How does Google search work?

Nova Land · May 26, 2007

I recently learned that my assumption about how Google search works is wrong.

I thought that when one typed a phrase in quotation marks into Google's search window that Google would provide a hit list of all the searchable sites which contained that exact phrase. Thus, a search for, say, "shot in the dark" would turn up more hits than a search for "a shot in the dark", because all the sites which turned up as hits in a search for "a shot in the dark" would also turn up with hits in a search for "shot in the dark".

But apparently that is not always the case. For example, A search for "snow in Alaska" gives 812 hits, but a search for "all the snow in Alaska" gives 7800 hits.

Can anyone explain why this is so?

> hat tip to Myriad for providing the "all the snow in Alaska" example, over in this post in Puzzles <

Foolmewunz · May 26, 2007

Just a hunch.... "all the snow in Alaska" is an actual quote from a verse.
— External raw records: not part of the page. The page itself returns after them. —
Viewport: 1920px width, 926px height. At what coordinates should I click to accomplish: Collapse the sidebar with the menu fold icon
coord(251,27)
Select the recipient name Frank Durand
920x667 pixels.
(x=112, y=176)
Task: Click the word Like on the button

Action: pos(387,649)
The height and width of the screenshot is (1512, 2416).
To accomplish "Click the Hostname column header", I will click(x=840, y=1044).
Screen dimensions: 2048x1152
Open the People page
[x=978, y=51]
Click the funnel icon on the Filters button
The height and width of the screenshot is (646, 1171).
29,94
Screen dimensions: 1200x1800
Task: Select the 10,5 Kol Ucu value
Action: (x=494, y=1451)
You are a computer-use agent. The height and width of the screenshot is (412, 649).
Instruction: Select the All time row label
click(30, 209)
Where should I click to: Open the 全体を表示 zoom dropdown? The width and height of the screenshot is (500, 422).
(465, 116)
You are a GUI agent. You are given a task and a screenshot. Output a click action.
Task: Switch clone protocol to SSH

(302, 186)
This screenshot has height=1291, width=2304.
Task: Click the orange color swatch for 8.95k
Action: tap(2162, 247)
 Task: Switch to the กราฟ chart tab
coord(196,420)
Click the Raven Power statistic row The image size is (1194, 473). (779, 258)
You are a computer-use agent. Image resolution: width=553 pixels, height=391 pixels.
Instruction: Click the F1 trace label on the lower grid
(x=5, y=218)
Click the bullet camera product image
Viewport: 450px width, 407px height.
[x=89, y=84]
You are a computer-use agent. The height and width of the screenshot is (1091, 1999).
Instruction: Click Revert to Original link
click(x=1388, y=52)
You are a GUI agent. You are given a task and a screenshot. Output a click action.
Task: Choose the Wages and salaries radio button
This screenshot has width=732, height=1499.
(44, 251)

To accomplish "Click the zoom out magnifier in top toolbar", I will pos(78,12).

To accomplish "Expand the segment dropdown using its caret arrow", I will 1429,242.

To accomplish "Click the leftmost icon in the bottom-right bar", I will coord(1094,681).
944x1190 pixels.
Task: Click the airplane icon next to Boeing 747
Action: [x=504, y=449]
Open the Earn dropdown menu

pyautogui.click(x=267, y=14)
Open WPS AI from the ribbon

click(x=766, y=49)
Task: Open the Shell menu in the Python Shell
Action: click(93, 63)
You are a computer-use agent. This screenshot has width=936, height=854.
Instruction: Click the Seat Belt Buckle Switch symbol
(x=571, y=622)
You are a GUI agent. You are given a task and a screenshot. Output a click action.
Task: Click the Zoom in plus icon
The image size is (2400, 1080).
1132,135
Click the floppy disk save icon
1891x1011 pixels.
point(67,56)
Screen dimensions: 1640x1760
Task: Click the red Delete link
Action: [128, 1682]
There may be some mechanism for looking up cites or quotes that tells the search engine that you have to get "X" amount of the words in the expression?
Using "all the snow in Alaska" the first x hits are from the quotation by Bing Crosby, but googling "snow in Alaska", it turns up, but not from any of the famous quotation pages, and well into the hits, not in the top twenty...

Other searches adding "all the" or other modifiers show what you'd expect... higher numbers of hits without adding in "all the". Even "all the tea in China" versus "tea in China"....

Anyhow - like I said, just a hunch on the quotation within quotes, thing.

rockoon · May 26, 2007

Note the 'similar pages' links within google search results. Presumably this link represents a slew of pages that are not returned by the curent search but actualy ('technically') do match your search. Remember that its pointless to return pages that are so similar as to be rationally considered equal in content.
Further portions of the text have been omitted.